国ごと対応が異なるのは、国内固定電話への通話料金が接続料のみで利用できる料金プランと、Skypeを利用した国際電話を携帯電話や固定電話から利用できる「Skype To Go」機能の有無。日本の場合、固定電話の定額プランは用意されていないが、Skype To Goには対応している。
Skype To Goは、Windows向けクライアント「3.5」で実装されたSkype Pro向けの新機能。国外の電話番号を登録すると、その番号に関連付けた050番号が割り当てられる。この050番号に携帯電話や固定電話から発信することで、Skypeのクライアントソフトを使わずにSkype経由での国際電話が利用可能になる。
Skype To Goの通話料金はSkypeOutのアカウントが適用されるため、固定電話や携帯電話からの国際電話より安価に利用できるほか、海外出張時に日本のオフィスや自宅の電話番号を登録しておくという使い方も可能。Skype To Goで利用できる050番号は1つに限定されるため、発信できる電話番号も1カ所だが、1週間に1度の頻度で電話番号は変更可能。変更すると新たに050番号が割り当てられ、以前の番号は利用できなくなる。
Skype Proの料金は月額300円で、初めてSkypeの有料サービスを利用する場合は5カ月1,500円もしくは12カ月3,600円のどちらかを選択する必要がある。以前にSkypeの有料サービスを利用したことがあるユーザーであれば、初回利用時から月課金で利用できる。
Skype向けのサードーパーティ製プラグインをSkype Pro上で紹介する機能も搭載。Skypeを介してデスクトップ画面を共有できる「Skype Unyte」、動くアバター「Crazy Talk」といったプラグインを、Skype Proを通じて紹介する。
岩田氏は「Skype Proは定額制の料金プランというイメージを持たれがちだが、実際にはmixiプレミアムやAmazonプライムのような、Skypeのヘビーユーザー向けに提供するプレミアムパッケージという位置付け」と説明。「無料サービスをいかに収益につなげるか、という1つの回答がこうしたプレミアムサービス」と補足した上で、「今後も新サービスなどをSkype Proのユーザーへいち早く届けていく」とした。
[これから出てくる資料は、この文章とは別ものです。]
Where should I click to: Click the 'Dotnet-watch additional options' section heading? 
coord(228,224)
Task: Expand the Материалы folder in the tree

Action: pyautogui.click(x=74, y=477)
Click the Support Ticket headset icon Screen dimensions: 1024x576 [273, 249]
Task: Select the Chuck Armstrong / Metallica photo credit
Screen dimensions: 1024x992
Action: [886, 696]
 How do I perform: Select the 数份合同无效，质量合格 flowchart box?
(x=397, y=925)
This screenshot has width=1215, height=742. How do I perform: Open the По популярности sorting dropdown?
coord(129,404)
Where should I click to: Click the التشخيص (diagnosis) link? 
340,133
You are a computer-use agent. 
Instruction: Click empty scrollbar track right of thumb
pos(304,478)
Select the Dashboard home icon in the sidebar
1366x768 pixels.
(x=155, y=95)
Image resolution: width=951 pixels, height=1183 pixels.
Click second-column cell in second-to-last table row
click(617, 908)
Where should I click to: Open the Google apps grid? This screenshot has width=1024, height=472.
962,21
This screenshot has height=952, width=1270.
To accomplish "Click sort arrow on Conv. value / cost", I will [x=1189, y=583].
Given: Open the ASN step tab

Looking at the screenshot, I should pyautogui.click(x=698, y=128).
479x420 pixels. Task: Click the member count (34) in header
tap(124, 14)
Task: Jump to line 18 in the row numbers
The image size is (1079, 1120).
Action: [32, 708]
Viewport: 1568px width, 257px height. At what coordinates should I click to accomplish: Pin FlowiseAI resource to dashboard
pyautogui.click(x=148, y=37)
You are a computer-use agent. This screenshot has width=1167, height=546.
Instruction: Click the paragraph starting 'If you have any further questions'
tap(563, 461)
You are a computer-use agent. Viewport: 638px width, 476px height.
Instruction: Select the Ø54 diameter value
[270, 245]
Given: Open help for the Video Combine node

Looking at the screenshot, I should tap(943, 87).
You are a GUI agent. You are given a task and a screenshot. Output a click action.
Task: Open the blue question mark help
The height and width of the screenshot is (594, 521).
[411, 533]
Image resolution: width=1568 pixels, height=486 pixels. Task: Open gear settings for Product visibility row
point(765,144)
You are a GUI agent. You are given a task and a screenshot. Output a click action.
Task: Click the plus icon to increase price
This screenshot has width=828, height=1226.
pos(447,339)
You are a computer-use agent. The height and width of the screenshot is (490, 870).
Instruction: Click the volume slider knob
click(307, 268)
日本では利用できない定額プランについても、「ヘビーユーザーの利用動向を現在調査している段階で、いずれ日本でも導入する」との方針を明らかにした。ただし、完全な定額プランというのは難しく「無料で数百分利用できる、といった特典になるかもしれない」とし、「過去2年間のデータを元に、赤字にならないような料金設定を計算している」と語った。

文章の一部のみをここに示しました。